Just Taxes Blog by ITEP

A Dimon Memo Will Buy You a Dime’s Worth of Social Change

May 20, 2020


JPMorgan Chase CEO Jamie Dimon, in a May 19 memo to employees, outlines steps the company is taking to help its customers, small businesses and communities stay afloat. The part of the public relations memo that has received the most attention, however, is Dimon’s call for “rebuilding a more inclusive economy.”

“It is my fervent hope that we use this crisis as a catalyst to rebuild an economy that creates and sustains opportunity for dramatically more people, especially those who have been left behind for too long,” Dimon wrote.

The memo hits all the right notes and correctly diagnoses one of the defining social challenges of our time. But words are meaningless without action. And the truth is that making the economy work for dramatically more people would be way easier for our elected officials to tackle if huge banking firms like JPMorgan Chase paid a fairer share of taxes.

JPMorgan’s quarterly earnings report for the first three months of 2020 discloses an effective tax rate (current and deferred) of just 8 percent on $3.1 billion of pretax earnings. This is far less than half the U.S. federal income tax rate of 21 percent, which means the company has avoided (legally, by all appearances) federal income tax on more than half of its income so far in 2020. This low tax rate is no fluke.

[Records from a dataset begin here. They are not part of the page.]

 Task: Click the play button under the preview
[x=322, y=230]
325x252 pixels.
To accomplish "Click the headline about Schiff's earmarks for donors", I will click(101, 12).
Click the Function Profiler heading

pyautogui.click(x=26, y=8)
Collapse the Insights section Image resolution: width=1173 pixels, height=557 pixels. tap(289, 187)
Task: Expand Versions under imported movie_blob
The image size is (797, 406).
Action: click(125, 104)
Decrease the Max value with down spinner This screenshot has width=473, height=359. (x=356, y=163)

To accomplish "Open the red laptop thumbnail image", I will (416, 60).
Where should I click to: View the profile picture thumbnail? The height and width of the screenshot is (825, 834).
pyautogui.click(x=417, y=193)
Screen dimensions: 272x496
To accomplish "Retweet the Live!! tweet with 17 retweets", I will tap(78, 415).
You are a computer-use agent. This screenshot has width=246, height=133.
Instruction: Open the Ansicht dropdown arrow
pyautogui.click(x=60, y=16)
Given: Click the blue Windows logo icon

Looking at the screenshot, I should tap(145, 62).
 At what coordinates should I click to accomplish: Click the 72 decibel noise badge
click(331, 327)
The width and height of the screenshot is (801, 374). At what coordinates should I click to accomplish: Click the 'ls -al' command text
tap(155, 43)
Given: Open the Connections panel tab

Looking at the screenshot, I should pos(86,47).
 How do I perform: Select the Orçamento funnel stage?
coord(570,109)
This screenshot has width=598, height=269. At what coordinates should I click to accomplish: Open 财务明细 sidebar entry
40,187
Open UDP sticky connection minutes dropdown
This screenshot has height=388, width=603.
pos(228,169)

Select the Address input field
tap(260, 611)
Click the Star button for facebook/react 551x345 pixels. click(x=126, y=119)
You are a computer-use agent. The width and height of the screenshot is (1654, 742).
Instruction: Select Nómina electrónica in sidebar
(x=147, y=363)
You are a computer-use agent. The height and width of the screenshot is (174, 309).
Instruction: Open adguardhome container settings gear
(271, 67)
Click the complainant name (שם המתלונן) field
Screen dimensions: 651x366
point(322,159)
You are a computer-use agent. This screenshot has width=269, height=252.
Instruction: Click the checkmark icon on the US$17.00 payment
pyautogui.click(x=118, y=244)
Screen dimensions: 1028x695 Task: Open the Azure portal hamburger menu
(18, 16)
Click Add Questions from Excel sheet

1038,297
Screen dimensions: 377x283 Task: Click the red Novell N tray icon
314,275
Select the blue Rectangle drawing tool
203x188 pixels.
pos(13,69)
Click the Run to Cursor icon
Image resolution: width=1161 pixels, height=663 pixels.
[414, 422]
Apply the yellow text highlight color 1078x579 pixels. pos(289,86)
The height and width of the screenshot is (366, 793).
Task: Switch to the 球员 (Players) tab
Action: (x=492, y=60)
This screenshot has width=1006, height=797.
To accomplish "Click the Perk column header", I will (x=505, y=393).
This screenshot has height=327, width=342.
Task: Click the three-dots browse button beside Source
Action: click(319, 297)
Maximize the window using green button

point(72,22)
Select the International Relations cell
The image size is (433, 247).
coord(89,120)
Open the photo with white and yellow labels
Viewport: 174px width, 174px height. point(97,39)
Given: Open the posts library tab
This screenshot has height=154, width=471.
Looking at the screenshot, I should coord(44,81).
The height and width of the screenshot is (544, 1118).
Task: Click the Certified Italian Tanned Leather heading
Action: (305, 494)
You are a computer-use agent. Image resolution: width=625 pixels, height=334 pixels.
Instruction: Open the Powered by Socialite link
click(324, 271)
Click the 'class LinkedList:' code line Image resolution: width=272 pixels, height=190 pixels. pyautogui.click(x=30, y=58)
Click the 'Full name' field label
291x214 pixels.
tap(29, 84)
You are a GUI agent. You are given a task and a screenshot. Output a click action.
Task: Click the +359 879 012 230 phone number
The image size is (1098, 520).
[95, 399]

A December 2019 ITEP report found that JPMorgan paid a 9 percent current federal income tax rate on $31 billion of U.S. income in 2018, and the company’s 2019 annual report shows a 9 percent tax rate on $34 billion in 2019. By paying 9 percent instead of the statutory 21 percent rate over this two-year period (the first two years of the new corporate tax regime pushed through by President Trump), JPMorgan saved $7.7 billion, which means the U.S. Treasury *lost* $7.7 billion. One could fix a little bit of the “fraying social fabric” that Dimon noted in his memo with $7.7 billion.

This willful ignorance of the public sector’s need for tax revenue is pervasive. Dimon’s memo reveals the same blind spot that the Business Roundtable (of which Dimon is a member) has repeatedly displayed in its recent pretensions to social consciousness. Like the Roundtable’s new and improved “statement on the purpose of a corporation,” Dimon’s memo doesn’t once mention the word “tax.”

Instead, Dimon has been a cheerleader for the 2017 Tax Cuts and Jobs Act (TCJA), which showered the vast majority of its benefit on the best-off and corporations (which promptly enriched their shareholders with an unprecedented wave of stock buybacks). There is no question that the TCJA’s deficit-busting tax cuts are now constraining federal policymakers’ efforts to help Americans through the COVID-19 public health crisis and associated economic downturn.

But our fraying social fabric is not just about shortchanging government—it’s about inequality. And JPMorgan’s own disclosures confirm that the company isn’t helping out a whole lot on that front either. Like all publicly traded corporations, JPMorgan is now required to disclose the ratio of its CEO pay to median worker pay. Because Dimon discloses $31 million of income in 2019, that means the ratio is 392 to 1. And as a leading observer of executive pay recently noted, this is a lowball estimate of Dimon’s true pay.

Dimon acknowledges in passing that “structural” problems contribute to inequality. But those structures include tax laws that favor the rich and powerful and systems that allow the benefit of worker productivity to flow to the executive suite.

None of this is to diminish the truth in Dimon’s observation. The virus, indeed, is a wake-up call to address income inequality—a long-standing challenge that has been laid bare by wave after wave of layoffs concentrated mostly among the lowest-wage earners. Moving from words to social change, though, requires those with power and influence to back policy remedies that would have them pay more taxes—and shrink the gap between their pay and average employees’ pay. Writing a memo to one’s employees, however impassioned and correct in its assessment, does nothing to “rebuild an economy that creates and sustains opportunity for dramatically more people, especially those who have been left behind for too long.”

Dimon also wrote, “let’s leverage this moment to think creatively about how we can mobilize to address so many issues that inhibit the creation of an inclusive economy and fray our social fabric. We look forward to sharing more ideas soon for how to do this.”

The billionaire CEO has a powerful public platform. When he speaks, people listen. We look forward to hearing solid ideas that include the word tax (and also acknowledge its role in repairing our “fraying social fabric”) and live up to the rhetoric.